Task prompt:
Swap "Click" for "Tap" in the items from the line with "Given: Select the 3-NBCU_HLG2SD LUT label" to the line with "The image size is (1080, 704). 967,499", and reproduce those lines with nothing else changed. Leave the pictures out.

Material supplied:
_ _ _ _
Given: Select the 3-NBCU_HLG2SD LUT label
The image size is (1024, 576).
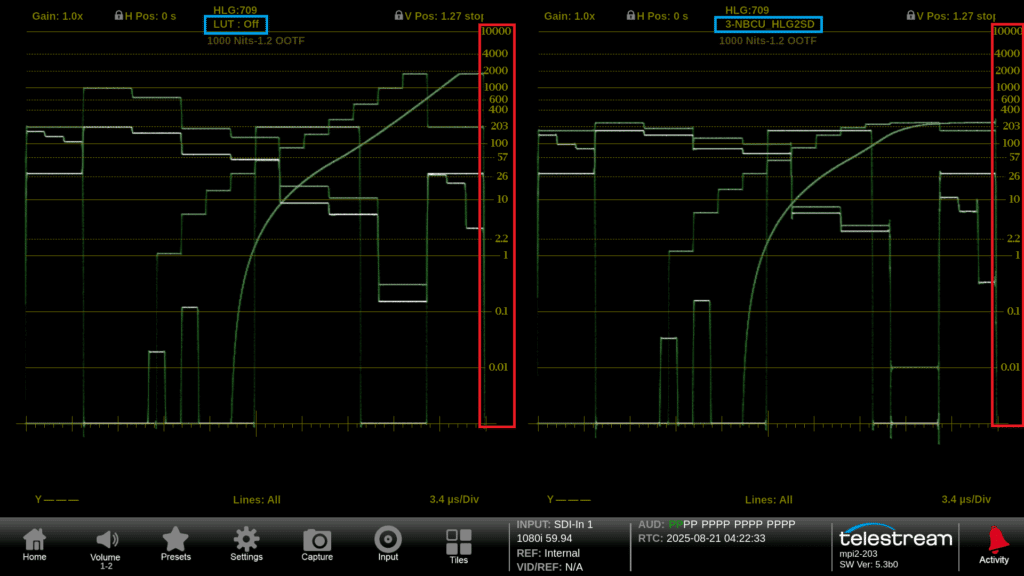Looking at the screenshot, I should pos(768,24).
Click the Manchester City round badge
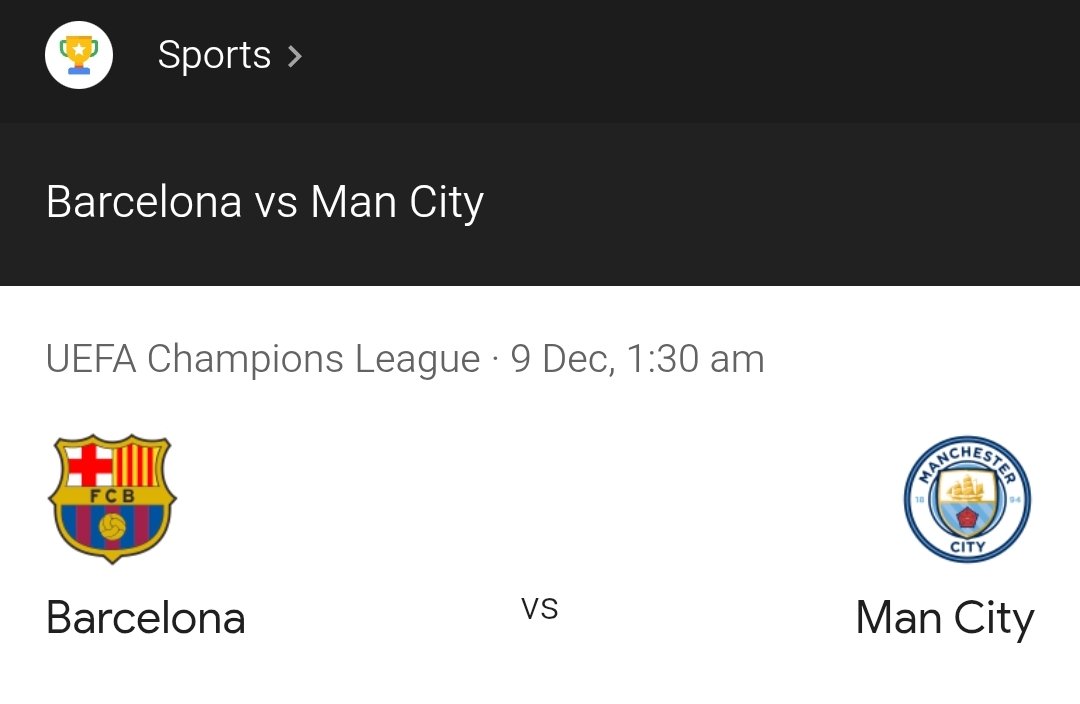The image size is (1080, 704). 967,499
_ _ _ _
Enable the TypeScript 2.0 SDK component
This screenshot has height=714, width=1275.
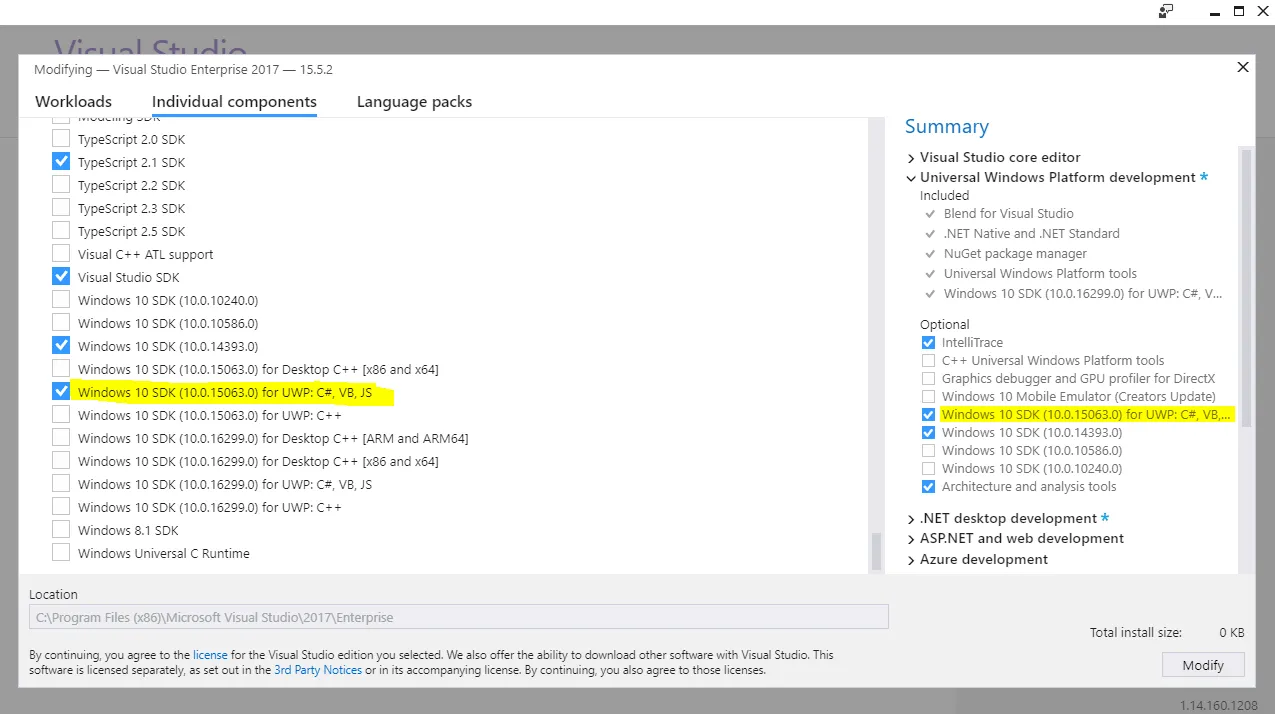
_ _ _ _
Correct output:
Given: Select the 3-NBCU_HLG2SD LUT label
The image size is (1024, 576).
Looking at the screenshot, I should pos(768,24).
Tap the Manchester City round badge
The image size is (1080, 704). 967,499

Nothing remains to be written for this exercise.